TIME on the set:

Still, he likes to confound expectations–he wears a cross containing relics of martyred saints, but he can swear like a Quentin Tarantino character–and those who peg him as a reactionary may be surprised to learn that his new film sounds warnings straight out of liberal Hollywood’s bible. Apocalypto, which Gibson loosely translates from the Greek as "a new beginning," was inspired in large part by his work with the Mirador Basin Project, an effort to preserve a large swath of the Guatemalan rain forest and its Maya ruins.

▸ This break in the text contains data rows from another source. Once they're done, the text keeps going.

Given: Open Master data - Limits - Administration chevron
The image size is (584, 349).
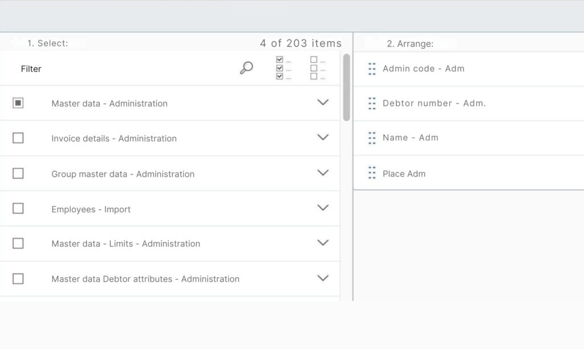Looking at the screenshot, I should (x=323, y=243).
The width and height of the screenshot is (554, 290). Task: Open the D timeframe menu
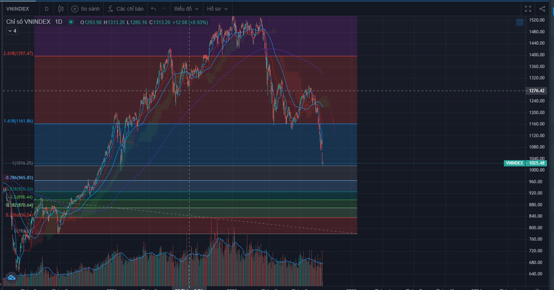pos(46,9)
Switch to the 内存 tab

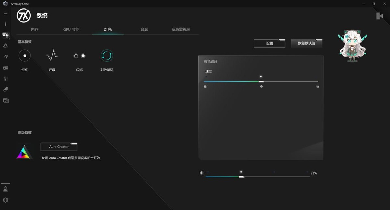35,30
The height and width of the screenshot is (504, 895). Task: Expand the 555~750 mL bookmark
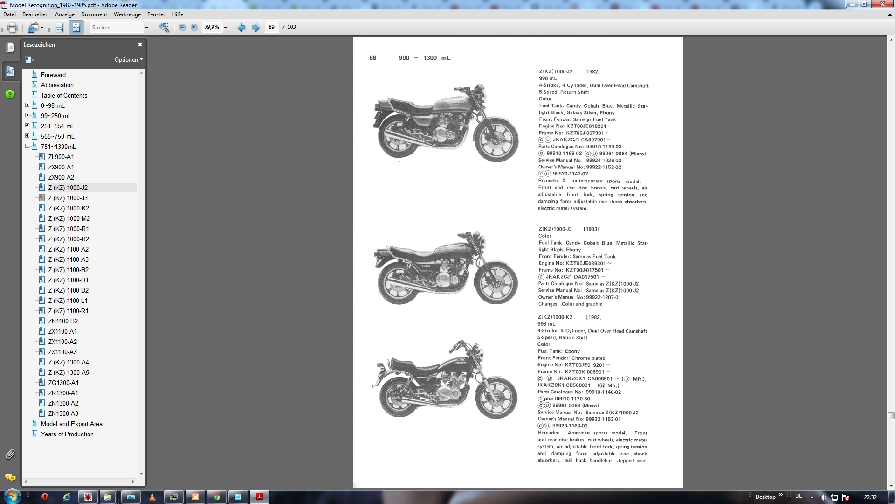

Gibson and his rookie cowriter on Apocalypto, Farhad Safinia, were captivated by the ancient Maya, one of the hemisphere’s first great civilizations, which reached its zenith about A.D. 600 in southern Mexico and northern Guatemala. The two began poring over Maya myths of creation and destruction, including the Popol Vuh, and research suggesting that ecological abuse and war-mongering were major contributors to the Maya’s sudden collapse, some 500 years before Europeans arrived in the Americas.

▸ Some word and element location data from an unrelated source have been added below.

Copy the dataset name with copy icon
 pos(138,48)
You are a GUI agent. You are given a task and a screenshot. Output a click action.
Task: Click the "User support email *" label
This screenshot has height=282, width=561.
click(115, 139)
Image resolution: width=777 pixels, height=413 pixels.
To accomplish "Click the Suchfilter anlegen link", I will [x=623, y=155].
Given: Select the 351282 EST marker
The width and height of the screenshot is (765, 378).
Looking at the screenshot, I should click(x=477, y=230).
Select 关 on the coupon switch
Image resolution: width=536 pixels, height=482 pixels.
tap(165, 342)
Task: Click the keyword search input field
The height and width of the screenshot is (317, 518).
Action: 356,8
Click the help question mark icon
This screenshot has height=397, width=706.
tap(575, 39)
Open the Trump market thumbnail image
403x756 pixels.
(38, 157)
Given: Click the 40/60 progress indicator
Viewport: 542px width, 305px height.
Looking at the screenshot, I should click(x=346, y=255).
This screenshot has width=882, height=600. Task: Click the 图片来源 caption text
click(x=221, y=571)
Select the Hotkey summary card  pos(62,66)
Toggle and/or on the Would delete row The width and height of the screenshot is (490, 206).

Those apocalyptic strains haunt Apocalypto, which takes place in an opulent but decaying Maya kingdom, whose leaders insist that if the gods are not appeased by more temples and human sacrifices, the crops will die. But the writers hope that the larger themes of decline will be a wake-up call. "The parallels between the environmental imbalance and corruption of values that doomed the Maya and what’s happening to our own civilization are eerie," says Safinia. Gibson, who insists ideology matters less to him than stories of "penitential hardship" like his Oscar-winning Braveheart, puts it more bluntly: "The fearmongering we depict in this film reminds me a little of President Bush and his guys."